- Kartoszyno Location within Poland
- Coordinates: 54°44′17″N 18°5′49″E﻿ / ﻿54.73806°N 18.09694°E
- Country: Poland
- Voivodeship: Pomeranian
- County: Puck
- Gmina: Krokowa

= Kartoszyno =

Kartoszyno is a village in the administrative district of Gmina Krokowa, within Puck County, Pomeranian Voivodeship, in northern Poland.

==History==
Kartoszyno is a former village, the area of which is one of the oldest settlements in Pomerania. On the Castle Hill, at the foot of which the village is located, the remains of a stronghold from the early Middle Ages (8th-9th centuries) were discovered. The first mentions of Kartoszyno date back to 1284. In historical documents, the village appears under the names: Kartoszyn (German: Kartoschin), Karthusin, etc. Initially, the village belonged to the Cistercian order, then to the Benedictine order. In the interwar period, the Polish-German border ran through its vicinity.

In nearby Nadole, there is an open-air museum, where a 19th-century peasant farmstead from Kartoszyn has been reconstructed.

Since 1982, Kartoszyno has been the site of the construction of the Żarnowiec Nuclear Power Plant. This investment was abandoned in 1990. Some of the then relocated residents were given houses in nearby Odargowo. The fate of families who were forced to leave their homes due to the construction of the power plant was the subject of a documentary film entitled “Ojcowizna” directed by Ireneusz Engler.

The construction zone of the “Żarnowiec Power Plant” gained an electrified railway connection with Wejherowo (in the 1980s, this line was to be part of an electrified connection to the Nuclear Power Plant in Żarnowiec – a prospective extension of the Tri-City SKM network). In recent years, the traction network was completely dismantled and the line itself suspended.

==Present day==
In 1993, the Żarnowiec Economic Zone was established in the area where the power plant was to be built. The aim was to develop the area and make the existing infrastructure available for industrial activity. In 1997, as a result of the merger, the zone adopted the name of the Special Economic Zone Żarnowiec-Tczew. Currently, after subsequent transformations, it is the Pomeranian Special Economic Zone - Żarnowiec Area.

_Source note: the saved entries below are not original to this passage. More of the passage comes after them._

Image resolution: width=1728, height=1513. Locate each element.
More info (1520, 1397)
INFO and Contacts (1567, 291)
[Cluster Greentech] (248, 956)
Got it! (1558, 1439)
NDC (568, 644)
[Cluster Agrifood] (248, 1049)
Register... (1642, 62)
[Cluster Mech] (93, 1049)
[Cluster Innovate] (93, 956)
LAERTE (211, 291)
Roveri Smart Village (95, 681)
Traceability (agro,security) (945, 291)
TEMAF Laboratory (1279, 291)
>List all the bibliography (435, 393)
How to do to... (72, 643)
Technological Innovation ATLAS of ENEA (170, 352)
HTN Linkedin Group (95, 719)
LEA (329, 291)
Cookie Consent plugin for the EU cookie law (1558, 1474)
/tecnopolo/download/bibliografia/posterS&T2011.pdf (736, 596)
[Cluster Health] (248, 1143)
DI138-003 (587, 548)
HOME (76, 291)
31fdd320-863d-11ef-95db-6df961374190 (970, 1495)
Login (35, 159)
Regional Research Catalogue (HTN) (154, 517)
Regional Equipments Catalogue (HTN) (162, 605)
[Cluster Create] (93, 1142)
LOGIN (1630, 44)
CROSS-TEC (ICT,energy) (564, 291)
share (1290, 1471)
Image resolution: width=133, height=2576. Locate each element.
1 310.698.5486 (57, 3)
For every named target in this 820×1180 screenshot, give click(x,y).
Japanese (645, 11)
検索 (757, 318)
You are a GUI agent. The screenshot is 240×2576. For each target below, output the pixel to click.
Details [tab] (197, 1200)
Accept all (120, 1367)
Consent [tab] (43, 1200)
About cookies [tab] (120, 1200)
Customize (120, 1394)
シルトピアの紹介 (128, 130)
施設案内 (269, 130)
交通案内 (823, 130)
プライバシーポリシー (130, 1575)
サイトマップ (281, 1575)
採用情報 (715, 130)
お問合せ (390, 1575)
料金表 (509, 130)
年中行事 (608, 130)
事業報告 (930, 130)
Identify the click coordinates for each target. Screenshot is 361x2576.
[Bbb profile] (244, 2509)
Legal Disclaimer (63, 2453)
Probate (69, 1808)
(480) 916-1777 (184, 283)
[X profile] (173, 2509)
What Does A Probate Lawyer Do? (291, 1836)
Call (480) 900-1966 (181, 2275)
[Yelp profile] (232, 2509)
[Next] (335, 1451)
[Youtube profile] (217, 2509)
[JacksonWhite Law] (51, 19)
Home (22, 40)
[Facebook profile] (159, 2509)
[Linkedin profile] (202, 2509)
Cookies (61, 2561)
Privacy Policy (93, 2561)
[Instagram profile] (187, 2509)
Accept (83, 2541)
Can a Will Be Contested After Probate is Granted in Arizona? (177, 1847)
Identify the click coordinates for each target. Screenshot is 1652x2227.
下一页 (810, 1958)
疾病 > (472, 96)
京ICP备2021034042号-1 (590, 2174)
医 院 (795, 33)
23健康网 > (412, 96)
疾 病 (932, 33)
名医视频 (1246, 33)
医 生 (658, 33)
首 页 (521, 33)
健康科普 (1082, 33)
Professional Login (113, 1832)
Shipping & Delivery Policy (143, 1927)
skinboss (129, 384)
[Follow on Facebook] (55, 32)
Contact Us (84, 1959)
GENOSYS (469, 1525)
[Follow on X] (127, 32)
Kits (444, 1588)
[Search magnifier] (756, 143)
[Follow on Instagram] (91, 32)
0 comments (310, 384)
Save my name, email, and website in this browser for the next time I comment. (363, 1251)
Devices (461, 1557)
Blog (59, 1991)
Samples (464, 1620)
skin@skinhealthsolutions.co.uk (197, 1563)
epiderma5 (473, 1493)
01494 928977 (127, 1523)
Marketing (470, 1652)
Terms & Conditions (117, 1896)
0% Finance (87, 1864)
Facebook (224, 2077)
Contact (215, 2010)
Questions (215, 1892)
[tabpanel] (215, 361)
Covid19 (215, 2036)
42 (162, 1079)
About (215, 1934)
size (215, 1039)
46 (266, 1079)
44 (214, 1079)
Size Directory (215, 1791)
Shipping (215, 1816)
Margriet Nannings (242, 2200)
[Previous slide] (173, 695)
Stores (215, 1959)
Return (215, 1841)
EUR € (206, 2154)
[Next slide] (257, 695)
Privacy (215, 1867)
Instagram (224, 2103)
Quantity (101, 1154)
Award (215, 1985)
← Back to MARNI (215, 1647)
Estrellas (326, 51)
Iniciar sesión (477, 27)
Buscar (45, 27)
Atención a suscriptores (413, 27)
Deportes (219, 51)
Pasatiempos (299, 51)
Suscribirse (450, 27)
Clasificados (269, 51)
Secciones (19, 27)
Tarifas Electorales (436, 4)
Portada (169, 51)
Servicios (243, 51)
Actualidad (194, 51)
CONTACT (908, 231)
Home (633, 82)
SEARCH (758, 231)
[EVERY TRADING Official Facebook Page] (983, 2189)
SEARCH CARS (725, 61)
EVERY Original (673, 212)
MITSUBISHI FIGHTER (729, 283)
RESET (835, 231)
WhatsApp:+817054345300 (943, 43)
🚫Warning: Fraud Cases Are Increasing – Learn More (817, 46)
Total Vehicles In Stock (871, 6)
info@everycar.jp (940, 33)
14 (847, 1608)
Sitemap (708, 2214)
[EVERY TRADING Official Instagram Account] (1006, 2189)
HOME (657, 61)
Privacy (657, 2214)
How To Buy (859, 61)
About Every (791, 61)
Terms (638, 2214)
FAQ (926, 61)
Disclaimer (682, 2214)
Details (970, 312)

The land and buildings in the Zone, sold to manufacturing and service companies, are already mostly developed. Currently, Kartoszyn is home to several dozen companies operating in various industries - including construction, chemicals, plastics, metal products, IT, fish processing and others. The construction of the Żarnowiec Gas Power Plant was also planned.

The following streets lie in Kartoszyn: Budowlana, Leśna, Okrężna, Prosta, Przemysłowa, Spokojna, Stolarska, Torfowa, Widokowa and Żarnowiecka.